The new Table menu provides access to table tools (see below).

From the Table menu, you can split a table across multiple pages and add automatically repeating header and footer rows that synchronize across split tables. For faster formatting, you can also instantly select all even or odd rows or columns.
In the Measurements palette, you can rotate a table to any arbitrary angle. Unfortunately, all the tables created by splitting an existing table must be rotated to the same angle. You can also group a table just like any other page item.
Part III: Collaboration
Hold on to your hats. You’ll start to see some serious innovation in the collaboration tools and technologies. But first, let me deal with the checkered success of version 7’s integration with other programs.

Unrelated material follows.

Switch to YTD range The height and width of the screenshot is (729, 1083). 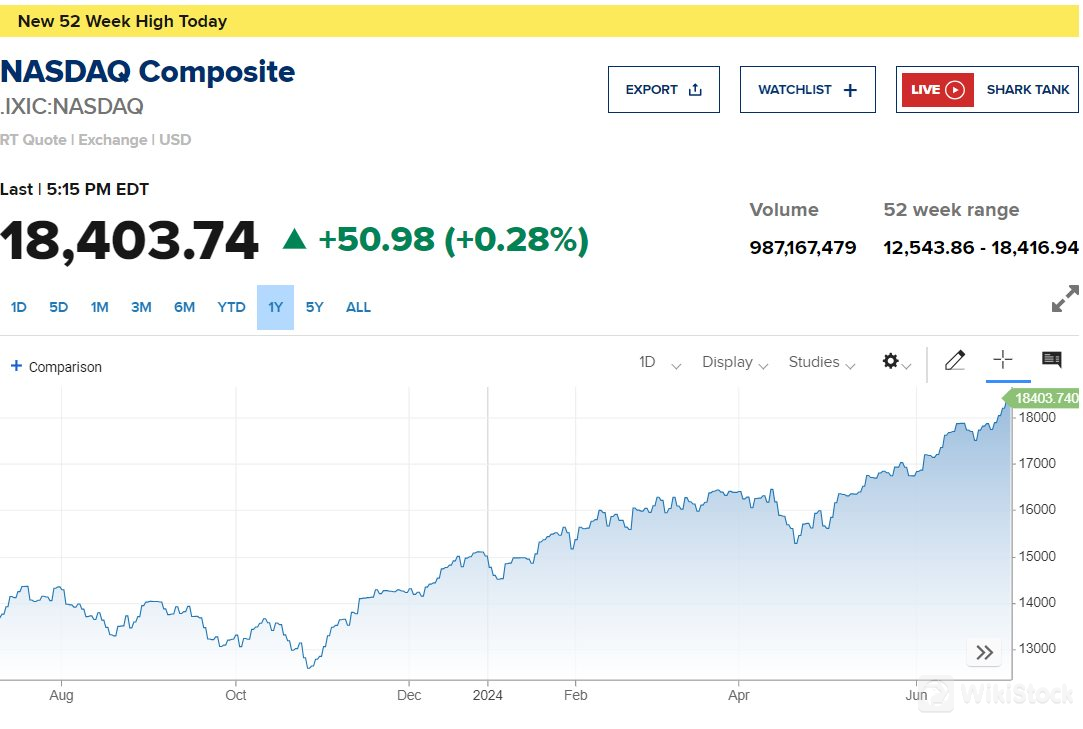click(231, 307)
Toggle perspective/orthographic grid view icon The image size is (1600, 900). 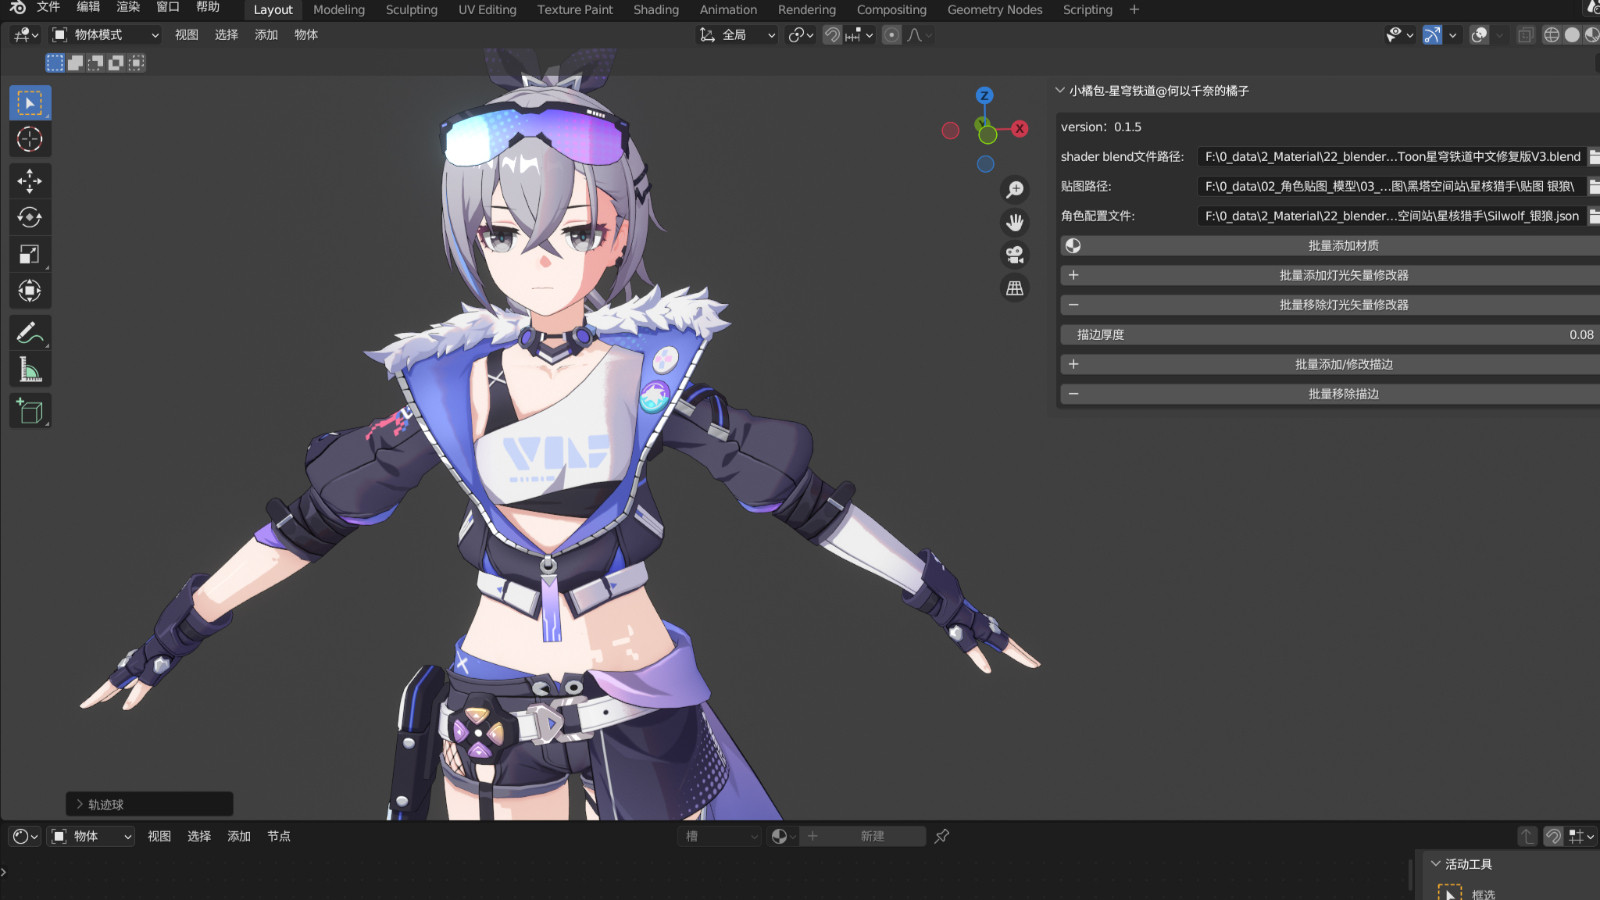pyautogui.click(x=1015, y=288)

Integration With Other Applications: In addition to the text and picture file formats imported by previous versions of QuarkXPress, QuarkXPress 7 adds additional support for native files from Photoshop and Illustrator, PDF, Flash (SWF), and Excel files. Unfortunately, the Photoshop Import capability is disabled in the public beta of QuarkXPress 7, so I can’t show you how it works. But here’s a description of the process for all of the file formats I just mentioned.
Photoshop: You can import a native Photoshop file into a QuarkXPress 7 picture box. But unlike other page-layout applications, you can also control the blending mode and opacity of each layer that exists in the Photoshop file. This is a powerful feature because you can use one Photoshop image in several areas of your document, adjusting its layers in each instance to create different effects — all from one Photoshop file.
When compositing Photoshop images in QuarkXPress, transparent areas in the Photoshop image behave as they do in Photoshop or InDesign; that is, items on lower levels show through. If the Photoshop image has an alpha channel, it appears as a named mask in the QuarkXPress Measurements palette. You can choose to enable or disable the mask, or choose any other mask that’s included in the image. You can even apply nondestructive Picture Effects to masks to create new compositing effects.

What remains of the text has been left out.